Stored records
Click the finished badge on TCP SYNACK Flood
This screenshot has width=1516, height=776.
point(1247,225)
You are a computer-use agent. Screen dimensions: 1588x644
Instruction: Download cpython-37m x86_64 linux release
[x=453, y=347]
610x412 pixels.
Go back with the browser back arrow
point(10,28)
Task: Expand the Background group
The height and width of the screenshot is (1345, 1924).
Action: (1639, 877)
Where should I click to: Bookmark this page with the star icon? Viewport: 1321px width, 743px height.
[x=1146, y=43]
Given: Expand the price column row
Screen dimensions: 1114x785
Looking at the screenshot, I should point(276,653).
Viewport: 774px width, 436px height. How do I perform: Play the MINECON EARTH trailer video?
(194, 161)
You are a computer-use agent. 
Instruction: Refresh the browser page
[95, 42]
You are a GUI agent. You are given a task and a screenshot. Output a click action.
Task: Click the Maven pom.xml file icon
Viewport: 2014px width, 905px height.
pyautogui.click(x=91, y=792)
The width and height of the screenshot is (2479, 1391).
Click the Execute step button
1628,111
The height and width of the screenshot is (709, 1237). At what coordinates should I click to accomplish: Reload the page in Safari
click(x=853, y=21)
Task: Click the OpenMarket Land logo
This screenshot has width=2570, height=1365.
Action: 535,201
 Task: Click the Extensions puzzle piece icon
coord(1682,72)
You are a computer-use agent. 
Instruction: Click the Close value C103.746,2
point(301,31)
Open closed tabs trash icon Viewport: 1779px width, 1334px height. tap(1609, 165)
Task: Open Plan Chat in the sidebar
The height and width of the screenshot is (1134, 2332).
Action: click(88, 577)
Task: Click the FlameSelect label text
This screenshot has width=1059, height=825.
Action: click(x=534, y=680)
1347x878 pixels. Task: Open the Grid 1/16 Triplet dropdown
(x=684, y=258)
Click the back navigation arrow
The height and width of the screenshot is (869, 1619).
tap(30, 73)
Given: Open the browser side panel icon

_WHAT TO DO_
If a line in the records contains the word "agent", copy it out.

_RESPONSE AREA_
You are a computer-use agent. Screen dimensions: 1588x644
You are a computer-use agent. 
You are a GUI agent. You are given a task and a screenshot. Output a click action.
You are a computer-use agent. 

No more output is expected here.